Distributed Tracing Context Leaks using OpenTelemetry

Observability may be defined as the ability to view what’s happening inside a software system by analysing its metrics to avoid production outages. The observability stack is quite important to troubleshoot performance issues like memory leaks, increased thread usage, high CPU consumption etc. In the Java ecosystem, Micrometer coupled along with Spring Boot actuator is a common way of pulling metrics and publishing them to a time series database like prometheus or generating traces in applications using Spring Cloud Zipkin. Logs of production Java applications can be shipped into an ELK pipeline via tools like filebeat and viewed on Kibana dashboards. Many organisations have these systems already in place. Now the question that may be coming in your mind is – if this is already super easy and sorted then why do we need OpenTelemetry and in fact a connected question : what is OpenTelemetry? What problem does it solve? Why should I use OpenTelemetry? We will find answers to all these questions in this article. We will also take a system of 3 Java microservices and configure Distributed tracing in it using OpenTelemetry.
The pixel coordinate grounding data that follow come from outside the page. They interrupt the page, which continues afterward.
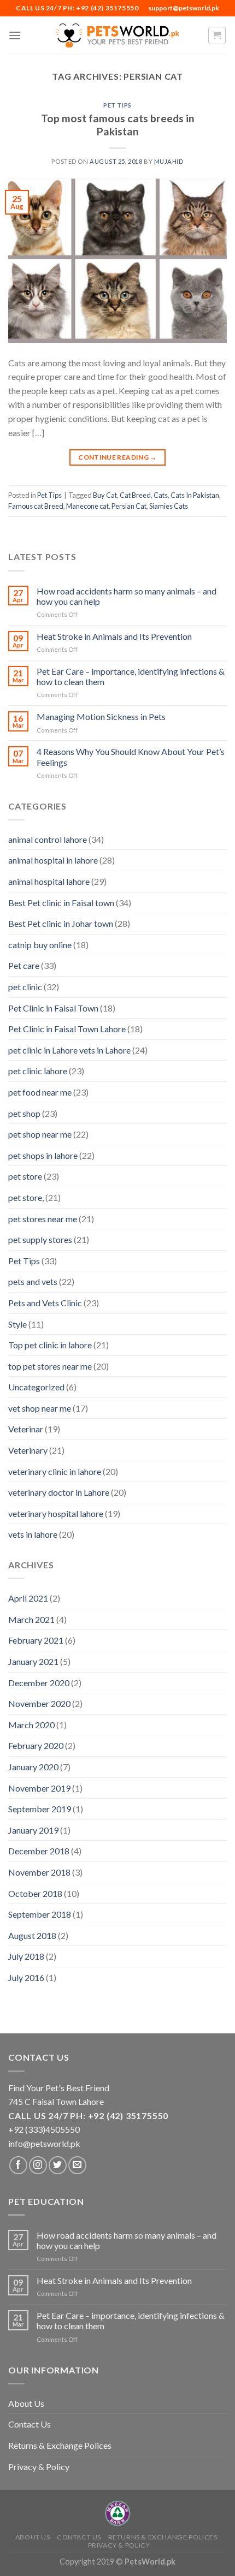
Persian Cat (128, 506)
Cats (161, 495)
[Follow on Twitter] (58, 2165)
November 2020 (39, 1703)
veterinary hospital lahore (55, 1513)
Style (17, 1324)
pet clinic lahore (37, 1071)
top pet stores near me (50, 1366)
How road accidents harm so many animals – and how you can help (126, 596)
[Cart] (217, 35)
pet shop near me (40, 1134)
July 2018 (26, 1956)
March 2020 (31, 1725)
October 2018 (35, 1893)
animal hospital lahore (49, 881)
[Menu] (14, 35)
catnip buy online (40, 944)
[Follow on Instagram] (38, 2165)
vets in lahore (32, 1534)
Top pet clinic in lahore (50, 1345)
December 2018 (38, 1851)
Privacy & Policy (38, 2466)
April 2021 (28, 1598)
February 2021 (35, 1640)
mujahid (169, 161)
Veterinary (28, 1450)
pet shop (24, 1113)
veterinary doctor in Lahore (58, 1492)
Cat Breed (135, 495)
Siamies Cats (168, 506)
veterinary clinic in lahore (54, 1471)
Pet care (23, 965)
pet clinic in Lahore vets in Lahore (69, 1050)
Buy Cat (105, 495)
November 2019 (39, 1788)
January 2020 (33, 1767)
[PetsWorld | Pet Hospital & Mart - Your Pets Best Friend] (117, 35)
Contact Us (29, 2424)
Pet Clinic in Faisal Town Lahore (67, 1029)
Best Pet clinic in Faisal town (61, 902)
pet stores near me (42, 1218)
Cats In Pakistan (195, 495)
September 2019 (39, 1809)
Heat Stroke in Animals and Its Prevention (114, 636)
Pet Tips (117, 105)
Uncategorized (36, 1387)
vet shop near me (39, 1408)
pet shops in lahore (43, 1155)
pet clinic (25, 986)
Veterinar (25, 1429)
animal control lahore (47, 839)
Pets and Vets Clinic (45, 1303)
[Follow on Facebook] (18, 2165)
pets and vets (32, 1281)
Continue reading (117, 457)
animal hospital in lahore (53, 860)
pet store (25, 1176)
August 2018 (32, 1935)
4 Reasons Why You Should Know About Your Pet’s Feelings (131, 756)
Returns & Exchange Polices (59, 2445)
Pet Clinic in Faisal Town (53, 1008)
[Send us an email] (77, 2165)
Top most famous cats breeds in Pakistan (118, 125)
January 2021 (33, 1661)
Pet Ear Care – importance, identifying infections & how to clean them (131, 676)
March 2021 (31, 1619)
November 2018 (39, 1872)
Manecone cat (87, 506)
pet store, (26, 1197)
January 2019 (33, 1830)
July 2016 (26, 1977)
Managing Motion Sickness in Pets (101, 716)
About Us (26, 2403)
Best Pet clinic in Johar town (60, 923)
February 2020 (35, 1745)
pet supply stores (40, 1239)
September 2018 (39, 1914)
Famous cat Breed (35, 506)
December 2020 (38, 1682)
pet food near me (40, 1092)
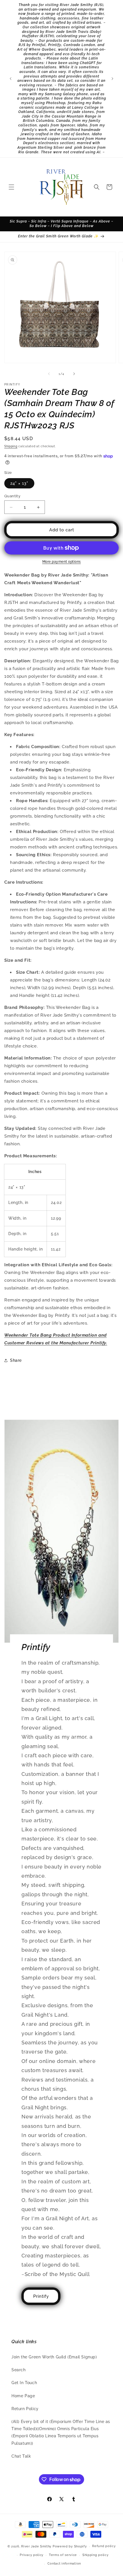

Before we jump into technical concepts, it is imperative to understand the meaning of a few terms to be on the same page.

The 3 pillars of Observability

There are 3 important terms the meaning of which we need to understand first, before we jump into OpenTelemetry.

Metrics 

It is defined as the numeric measurements collected at regular intervals from a software component. For e.g. application throughput, average response time etc.

Traces

It is the end to end journey of a single request as it travels through a distributed system or a network of microservices. Traces help to diagnose and narrow down the performance issues by pointing to the root cause of issues causing bottlenecks.

Logs

It can be defined as the timestamped records of events that happened in a software  system. It is like a diary maintained by a software component.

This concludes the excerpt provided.